Championship outfit Queens Park Rangers has moved to reaffirm its position on the fight against racism, after it decided not to take a knee ahead of its 3-2 loss to Coventry.
Following the murder of George Floyd, kneeling has become customary ahead of sporting fixtures across the globe as a show of solidarity for the black lives matter movement, and a number of fans and media questioned QPR’s decision not to do so.
However, the club has now confirmed that the decision ‘was not made to suggest a lack of support for the movement’, but that it believes the ‘impact has now been diluted’.
“Taking the knee was very powerful, but we feel that impact has now been diluted,” said QPR Director of Football Les Ferdinand in the statement.
“In the same way ‘Clap For Carers’ was very emotional for us all, it got to a stage where it had run its natural course and the decision was rightly made to stop it. Does that mean we, as a nation, don’t care or appreciate our NHS workers? Of course it doesn’t.”
Ferdinand continued: “The taking of the knee has reached a point of ‘good PR’ but little more than that. The message has been lost. It is now not dissimilar to a fancy hashtag or a nice pin badge.
“What are our plans with this?
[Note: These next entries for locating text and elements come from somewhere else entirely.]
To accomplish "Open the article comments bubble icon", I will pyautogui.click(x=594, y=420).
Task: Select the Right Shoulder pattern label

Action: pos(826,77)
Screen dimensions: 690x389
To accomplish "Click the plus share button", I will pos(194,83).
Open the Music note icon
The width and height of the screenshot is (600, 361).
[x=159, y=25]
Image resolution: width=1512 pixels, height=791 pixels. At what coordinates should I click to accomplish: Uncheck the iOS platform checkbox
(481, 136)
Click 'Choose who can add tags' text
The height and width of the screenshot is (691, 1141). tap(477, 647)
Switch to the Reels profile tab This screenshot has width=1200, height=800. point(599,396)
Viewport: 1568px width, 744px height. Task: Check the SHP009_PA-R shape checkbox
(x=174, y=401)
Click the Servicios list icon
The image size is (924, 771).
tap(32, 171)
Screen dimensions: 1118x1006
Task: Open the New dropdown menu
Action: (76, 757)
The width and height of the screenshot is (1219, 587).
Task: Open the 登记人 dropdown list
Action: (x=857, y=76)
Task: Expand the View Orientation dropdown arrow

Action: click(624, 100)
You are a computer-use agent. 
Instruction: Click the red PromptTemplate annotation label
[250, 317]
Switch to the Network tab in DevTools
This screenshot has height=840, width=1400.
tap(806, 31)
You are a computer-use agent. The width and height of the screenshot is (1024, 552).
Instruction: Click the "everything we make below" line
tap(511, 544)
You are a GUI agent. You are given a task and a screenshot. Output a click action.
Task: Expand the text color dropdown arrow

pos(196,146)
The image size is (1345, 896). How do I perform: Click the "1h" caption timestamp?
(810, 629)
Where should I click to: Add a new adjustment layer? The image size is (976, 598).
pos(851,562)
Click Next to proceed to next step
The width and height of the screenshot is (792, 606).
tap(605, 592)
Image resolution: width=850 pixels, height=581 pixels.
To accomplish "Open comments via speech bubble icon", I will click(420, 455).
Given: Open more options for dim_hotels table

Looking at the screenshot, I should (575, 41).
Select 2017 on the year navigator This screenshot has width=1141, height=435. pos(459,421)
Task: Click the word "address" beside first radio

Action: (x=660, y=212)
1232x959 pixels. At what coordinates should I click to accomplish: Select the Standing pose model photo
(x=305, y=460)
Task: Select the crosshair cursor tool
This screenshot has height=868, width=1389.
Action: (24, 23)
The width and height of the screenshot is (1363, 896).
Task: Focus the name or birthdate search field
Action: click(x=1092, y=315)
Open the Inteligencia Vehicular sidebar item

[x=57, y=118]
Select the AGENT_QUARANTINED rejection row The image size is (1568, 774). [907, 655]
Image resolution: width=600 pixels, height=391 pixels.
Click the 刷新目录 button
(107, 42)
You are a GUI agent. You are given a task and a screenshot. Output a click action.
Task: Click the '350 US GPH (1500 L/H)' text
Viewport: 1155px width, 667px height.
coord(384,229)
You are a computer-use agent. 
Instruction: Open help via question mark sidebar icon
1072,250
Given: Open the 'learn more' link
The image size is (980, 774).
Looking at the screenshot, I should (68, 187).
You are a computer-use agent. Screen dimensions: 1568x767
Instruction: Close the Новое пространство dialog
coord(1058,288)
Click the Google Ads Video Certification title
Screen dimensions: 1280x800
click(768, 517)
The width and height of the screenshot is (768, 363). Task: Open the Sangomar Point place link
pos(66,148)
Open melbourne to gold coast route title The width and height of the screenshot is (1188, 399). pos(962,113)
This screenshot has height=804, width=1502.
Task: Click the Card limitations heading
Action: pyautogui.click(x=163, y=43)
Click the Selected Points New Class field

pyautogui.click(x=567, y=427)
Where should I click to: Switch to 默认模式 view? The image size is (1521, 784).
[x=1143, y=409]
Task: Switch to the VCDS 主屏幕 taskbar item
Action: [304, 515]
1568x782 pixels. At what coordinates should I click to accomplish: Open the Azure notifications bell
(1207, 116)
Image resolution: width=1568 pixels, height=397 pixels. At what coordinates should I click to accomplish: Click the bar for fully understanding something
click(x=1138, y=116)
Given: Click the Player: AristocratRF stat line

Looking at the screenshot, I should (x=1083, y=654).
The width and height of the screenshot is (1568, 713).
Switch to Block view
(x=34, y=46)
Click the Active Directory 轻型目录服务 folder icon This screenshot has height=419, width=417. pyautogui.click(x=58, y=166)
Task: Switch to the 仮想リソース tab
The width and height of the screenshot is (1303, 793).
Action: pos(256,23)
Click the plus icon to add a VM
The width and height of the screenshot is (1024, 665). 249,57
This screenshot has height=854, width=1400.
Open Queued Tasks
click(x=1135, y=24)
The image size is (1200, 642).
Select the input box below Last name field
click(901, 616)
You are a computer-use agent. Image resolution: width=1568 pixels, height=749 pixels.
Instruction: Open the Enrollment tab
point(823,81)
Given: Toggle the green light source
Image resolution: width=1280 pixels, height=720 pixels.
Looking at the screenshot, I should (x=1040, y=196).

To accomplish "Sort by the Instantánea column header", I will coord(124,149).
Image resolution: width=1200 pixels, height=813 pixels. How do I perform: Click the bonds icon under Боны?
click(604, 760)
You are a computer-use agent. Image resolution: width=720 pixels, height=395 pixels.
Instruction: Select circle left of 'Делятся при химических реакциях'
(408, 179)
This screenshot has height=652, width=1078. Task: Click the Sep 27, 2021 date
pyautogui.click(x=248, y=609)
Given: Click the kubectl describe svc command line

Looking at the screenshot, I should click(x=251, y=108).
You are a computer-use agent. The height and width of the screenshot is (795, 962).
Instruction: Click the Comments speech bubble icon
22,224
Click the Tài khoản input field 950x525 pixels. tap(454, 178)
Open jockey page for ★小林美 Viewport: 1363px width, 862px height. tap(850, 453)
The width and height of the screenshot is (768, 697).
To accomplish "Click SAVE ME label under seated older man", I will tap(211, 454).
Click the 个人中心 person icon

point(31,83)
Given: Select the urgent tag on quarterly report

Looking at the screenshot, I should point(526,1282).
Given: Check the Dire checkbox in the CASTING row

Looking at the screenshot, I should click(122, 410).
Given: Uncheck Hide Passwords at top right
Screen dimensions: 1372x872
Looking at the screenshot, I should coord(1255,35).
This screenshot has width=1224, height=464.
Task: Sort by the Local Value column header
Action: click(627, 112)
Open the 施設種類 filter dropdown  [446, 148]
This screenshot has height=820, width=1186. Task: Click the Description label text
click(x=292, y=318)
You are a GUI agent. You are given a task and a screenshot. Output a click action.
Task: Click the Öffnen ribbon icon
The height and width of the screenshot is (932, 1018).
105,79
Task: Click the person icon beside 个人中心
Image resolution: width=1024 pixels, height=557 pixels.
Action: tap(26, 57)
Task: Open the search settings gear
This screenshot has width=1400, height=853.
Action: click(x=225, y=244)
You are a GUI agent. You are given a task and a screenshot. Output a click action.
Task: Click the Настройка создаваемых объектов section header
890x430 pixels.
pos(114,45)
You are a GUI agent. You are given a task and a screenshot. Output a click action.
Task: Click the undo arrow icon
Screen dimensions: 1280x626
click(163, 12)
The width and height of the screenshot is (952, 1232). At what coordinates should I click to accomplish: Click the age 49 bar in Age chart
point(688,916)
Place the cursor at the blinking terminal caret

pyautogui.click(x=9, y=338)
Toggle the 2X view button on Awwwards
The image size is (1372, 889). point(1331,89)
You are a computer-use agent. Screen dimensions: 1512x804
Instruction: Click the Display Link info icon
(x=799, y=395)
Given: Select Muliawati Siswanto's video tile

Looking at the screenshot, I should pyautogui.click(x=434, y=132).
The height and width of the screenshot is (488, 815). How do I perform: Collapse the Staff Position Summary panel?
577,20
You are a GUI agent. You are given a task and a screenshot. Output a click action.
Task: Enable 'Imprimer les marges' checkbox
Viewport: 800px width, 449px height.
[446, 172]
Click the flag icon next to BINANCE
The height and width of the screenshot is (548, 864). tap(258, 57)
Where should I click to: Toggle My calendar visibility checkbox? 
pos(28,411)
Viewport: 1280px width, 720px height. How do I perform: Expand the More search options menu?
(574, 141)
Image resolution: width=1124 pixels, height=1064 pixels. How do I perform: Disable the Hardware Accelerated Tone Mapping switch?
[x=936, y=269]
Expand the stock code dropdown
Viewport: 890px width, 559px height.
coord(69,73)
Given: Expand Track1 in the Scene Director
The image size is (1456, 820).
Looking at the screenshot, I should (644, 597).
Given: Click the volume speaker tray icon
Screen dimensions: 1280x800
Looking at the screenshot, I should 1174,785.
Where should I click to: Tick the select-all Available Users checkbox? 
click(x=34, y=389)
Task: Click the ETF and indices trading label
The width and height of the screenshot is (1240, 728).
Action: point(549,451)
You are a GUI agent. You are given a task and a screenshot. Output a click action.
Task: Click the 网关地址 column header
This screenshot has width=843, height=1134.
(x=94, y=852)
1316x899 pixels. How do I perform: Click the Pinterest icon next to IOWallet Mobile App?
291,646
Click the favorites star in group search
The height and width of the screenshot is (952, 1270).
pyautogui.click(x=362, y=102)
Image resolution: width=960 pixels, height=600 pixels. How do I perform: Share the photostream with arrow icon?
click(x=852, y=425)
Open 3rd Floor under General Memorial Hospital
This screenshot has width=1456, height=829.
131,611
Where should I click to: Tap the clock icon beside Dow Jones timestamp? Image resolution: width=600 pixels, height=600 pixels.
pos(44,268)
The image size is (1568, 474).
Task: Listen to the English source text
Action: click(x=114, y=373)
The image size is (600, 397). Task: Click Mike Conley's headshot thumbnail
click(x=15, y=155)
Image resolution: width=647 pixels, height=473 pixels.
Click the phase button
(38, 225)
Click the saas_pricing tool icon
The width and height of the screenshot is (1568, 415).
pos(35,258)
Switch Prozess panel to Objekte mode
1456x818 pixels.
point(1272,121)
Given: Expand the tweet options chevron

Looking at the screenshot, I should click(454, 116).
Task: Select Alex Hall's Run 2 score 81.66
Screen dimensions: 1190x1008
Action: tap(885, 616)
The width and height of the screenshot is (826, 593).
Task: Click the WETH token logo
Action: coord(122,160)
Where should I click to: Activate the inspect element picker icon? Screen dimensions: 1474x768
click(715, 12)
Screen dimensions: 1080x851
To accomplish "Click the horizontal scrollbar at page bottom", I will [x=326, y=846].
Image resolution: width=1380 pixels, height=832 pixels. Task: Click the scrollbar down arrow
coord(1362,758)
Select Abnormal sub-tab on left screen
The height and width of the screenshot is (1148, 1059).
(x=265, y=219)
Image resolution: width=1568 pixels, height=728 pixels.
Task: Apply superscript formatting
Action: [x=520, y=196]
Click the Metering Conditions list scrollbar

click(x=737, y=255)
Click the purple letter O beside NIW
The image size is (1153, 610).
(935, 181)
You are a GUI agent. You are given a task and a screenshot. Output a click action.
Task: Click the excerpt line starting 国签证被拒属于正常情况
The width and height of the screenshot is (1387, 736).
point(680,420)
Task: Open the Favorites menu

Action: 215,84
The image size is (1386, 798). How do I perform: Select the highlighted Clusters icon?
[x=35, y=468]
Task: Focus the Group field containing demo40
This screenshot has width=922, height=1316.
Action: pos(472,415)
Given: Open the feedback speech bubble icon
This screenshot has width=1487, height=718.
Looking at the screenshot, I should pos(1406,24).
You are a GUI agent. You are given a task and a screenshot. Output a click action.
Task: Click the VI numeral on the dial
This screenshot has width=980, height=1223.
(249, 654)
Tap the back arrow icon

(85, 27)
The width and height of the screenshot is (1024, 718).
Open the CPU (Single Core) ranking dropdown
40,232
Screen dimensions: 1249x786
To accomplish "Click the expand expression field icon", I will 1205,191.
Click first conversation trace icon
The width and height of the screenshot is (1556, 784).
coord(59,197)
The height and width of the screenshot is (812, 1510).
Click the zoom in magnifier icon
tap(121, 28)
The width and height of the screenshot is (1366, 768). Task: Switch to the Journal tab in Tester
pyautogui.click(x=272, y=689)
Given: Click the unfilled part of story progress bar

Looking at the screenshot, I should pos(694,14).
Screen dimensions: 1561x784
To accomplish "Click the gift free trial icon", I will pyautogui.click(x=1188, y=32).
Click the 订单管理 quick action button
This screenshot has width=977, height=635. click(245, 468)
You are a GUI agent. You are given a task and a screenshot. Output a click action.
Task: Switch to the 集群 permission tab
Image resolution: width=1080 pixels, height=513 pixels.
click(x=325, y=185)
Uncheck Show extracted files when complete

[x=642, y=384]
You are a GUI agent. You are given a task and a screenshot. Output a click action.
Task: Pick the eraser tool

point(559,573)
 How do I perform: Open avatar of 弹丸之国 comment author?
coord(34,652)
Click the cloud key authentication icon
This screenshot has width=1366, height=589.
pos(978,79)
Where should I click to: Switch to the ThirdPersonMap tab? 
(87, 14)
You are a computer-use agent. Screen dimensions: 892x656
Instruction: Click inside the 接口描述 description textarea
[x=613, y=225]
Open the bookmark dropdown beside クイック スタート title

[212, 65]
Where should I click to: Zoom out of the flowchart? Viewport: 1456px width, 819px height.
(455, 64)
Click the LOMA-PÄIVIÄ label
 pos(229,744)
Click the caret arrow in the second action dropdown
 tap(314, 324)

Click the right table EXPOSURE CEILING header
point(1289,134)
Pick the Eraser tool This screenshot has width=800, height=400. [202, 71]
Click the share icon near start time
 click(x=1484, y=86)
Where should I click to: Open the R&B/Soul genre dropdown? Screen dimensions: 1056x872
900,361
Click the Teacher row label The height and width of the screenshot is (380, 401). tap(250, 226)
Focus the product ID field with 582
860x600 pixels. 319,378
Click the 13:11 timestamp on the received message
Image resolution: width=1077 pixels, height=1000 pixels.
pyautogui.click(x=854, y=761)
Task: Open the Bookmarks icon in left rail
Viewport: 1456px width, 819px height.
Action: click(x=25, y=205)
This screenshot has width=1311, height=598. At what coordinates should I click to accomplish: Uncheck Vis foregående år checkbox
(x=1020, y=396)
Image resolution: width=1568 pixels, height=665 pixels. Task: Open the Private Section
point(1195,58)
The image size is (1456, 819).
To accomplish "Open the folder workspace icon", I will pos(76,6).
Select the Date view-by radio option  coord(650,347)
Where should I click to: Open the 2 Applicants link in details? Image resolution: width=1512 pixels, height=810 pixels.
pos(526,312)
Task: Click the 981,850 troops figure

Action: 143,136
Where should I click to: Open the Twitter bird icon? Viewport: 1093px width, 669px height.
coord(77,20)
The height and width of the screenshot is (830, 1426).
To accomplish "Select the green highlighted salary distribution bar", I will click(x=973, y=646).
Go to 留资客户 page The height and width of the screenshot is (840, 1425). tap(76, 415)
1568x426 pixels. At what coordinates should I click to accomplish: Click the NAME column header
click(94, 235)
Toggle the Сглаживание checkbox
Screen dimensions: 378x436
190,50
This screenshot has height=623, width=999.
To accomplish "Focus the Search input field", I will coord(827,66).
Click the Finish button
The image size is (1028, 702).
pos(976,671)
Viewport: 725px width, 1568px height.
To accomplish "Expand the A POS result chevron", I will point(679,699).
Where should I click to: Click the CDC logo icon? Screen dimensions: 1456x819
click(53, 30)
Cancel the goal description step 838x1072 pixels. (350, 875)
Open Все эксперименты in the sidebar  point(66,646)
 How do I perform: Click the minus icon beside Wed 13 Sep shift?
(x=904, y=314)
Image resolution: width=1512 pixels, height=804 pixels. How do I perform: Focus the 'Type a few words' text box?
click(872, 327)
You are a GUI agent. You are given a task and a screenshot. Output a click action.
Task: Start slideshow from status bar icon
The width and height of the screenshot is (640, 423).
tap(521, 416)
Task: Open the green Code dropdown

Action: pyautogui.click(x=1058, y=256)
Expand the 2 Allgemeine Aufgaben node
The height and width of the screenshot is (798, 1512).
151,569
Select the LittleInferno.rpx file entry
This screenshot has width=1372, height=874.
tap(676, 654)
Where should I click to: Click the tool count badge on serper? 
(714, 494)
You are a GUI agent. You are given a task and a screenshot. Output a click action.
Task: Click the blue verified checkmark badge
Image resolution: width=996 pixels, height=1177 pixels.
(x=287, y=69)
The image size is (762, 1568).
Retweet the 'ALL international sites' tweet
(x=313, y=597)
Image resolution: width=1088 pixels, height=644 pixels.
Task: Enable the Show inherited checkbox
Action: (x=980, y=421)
Will people be happy for players to take the knee for the next ten years but see no actual progress made?
“Taking the knee will not bring about change in the game - actions will.”
The club have moved to reiterate that it will continue to fight racism through action rather than gestures, and comes as it continues to appeal to UEFA and the Spanish FA after its U18 side was forced to abandon a fixture against AD Nervion FC in 2019 due to racist abuse.